Rethinking Machine Learning for Heterogeneous Treatment Effect Estimation
Repository URI
Repository DOI
Change log
Authors
Abstract
The need to estimate the causal effect that a treatment, policy or other intervention had on an outcome variable is a problem which ubiquitously appears in fields ranging from economics to marketing and medicine. Historically, population average effects have been the main estimand of interest, however, a growing focus on personalization has led to a recent surge in interest in using machine learning to enable heterogeneous treatment effect estimation and resulted in rapid expansion of the machine learning toolbox for this problem over the last decade. Because such effect estimates are often of interest in high-stakes environments, one needs to be sure that the best method from the ever-growing toolbox can be identified for a given application – however, this turns out to be much more difficult than in more standard machine learning problems. That is, in canonical supervised machine learning settings, choosing between different methods is relatively straightforward as their prediction performance can usually simply be evaluated against held-out labels on validation datasets. In the context of treatment effect estimation, however, there are no such labels because ground truth individualized treatment effects are never observed in practice – which substantially complicates the choice between available methods. Thus, the bottleneck for obtaining actionable personalized effect estimates in practice is no longer a lack in availability of good candidate estimators, but a lack of understanding when to use which of the many existing methods – and why.
With the ultimate goal of providing new fundamental insights into heterogeneous treatment effect estimation as a machine learning problem, this thesis therefore aims to build deeper understanding of the machine learning challenges inherent to different classes of effect estimation problems through theoretical and empirical studies. We investigate the success- and failure modes of different approaches to affect estimation, model evaluation and model selection in this context, and provide new methodology that fills identified gaps where necessary. At a higher level, we also use the discovered insights to reevaluate the research priorities that have been set in the machine learning literature on the topic thus far and investigate important problem characteristics and research directions that have been relatively understudied.

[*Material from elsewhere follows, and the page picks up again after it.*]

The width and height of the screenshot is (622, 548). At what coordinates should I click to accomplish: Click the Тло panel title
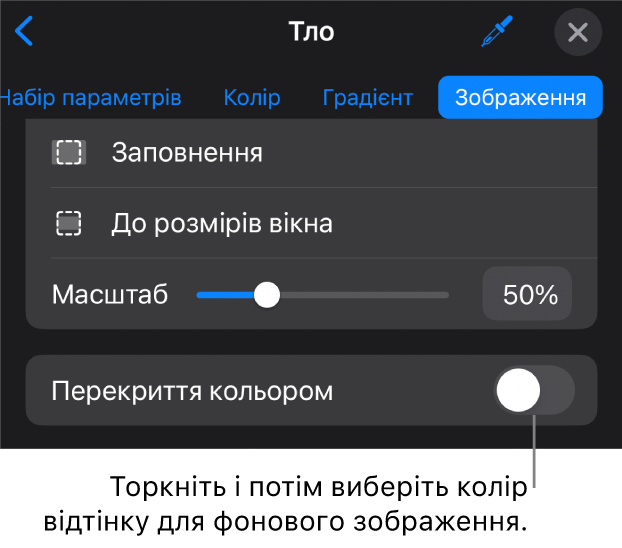point(311,31)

We explore four subproblems in detail that fall within the landscape of machine learning for heterogeneous treatment effect estimation. First, we study how to best design machine learning methods for estimating heterogeneous treatment effects, and theoretically and empirically demonstrate that methods that target treatment effects directly often perform better than those that simply predict outcomes under different treatment choices separately. We show that this can not only be achieved by using multi-stage estimators adapted from the statistics literature, but also by designing new deep learning architectures that can be trained in an end-to-end fashion. Second, we take a critical look at model evaluation practices in the machine learning literature on this topic, and demonstrate that conclusions on the relative performance of different estimation strategies depend heavily on the data-generating mechanisms that have been used to compare them empirically – which, due to their simulated nature, do not necessarily reflect likely real-world problem characteristics. We also discuss the (dis)advantages of alternative types of benchmark datasets and evaluation metrics. Third, we study the model selection dilemma that the absence of ground truth labels causes in this context, and carefully design an empirical study to compare different model selection criteria that have been used in the literature. We show that there is a complex interplay between selection strategies, candidate estimators and the data used for comparing them, and that there is no magic bullet for model selection that always wins. Finally, we study what challenges arise when we allow for additional problem characteristics often present in real world medical applications. In particular we consider heterogeneous treatment effect estimation from time to-event data in the presence of censoring and competing events, and longitudinal treatment effect estimation problems with informative sampling. We highlight that because these mechanisms further coarsen the observed data relative to the distribution of interest, this leads to additional covariate shifts that need to be accounted for and investigate strategies for doing so.
Overall, we highlight that while the machine learning literature on heterogeneous treatment effect estimation has focused almost exclusively on tackling the presence of confounding-induced covariate shifts thus far, the absence of the ground truth label of interest is an orthogonal problem characteristic that has received much less attention but equally affects all stages of the machine learning pipeline for heterogeneous treatment effect estimation. We also show that confounding is not the only source of covariate shift in many heterogeneous treatment effect estimation problems encountered in reality, and that therefore distribution shifts arising due to different sources of missingness may have to be considered more holistically. Finally, we demonstrate that, across all problem settings we consider, the relative performance of different models is heavily influenced by the (often simulated) data used to compare them. We thus note that the lack in availability of realistic datasets for benchmarking and testing methods in this area remains a crucial problem to tackle in the future, as such datasets would be needed to ensure that methods for heterogeneous treatment effect estimation are truly ready for use in practice.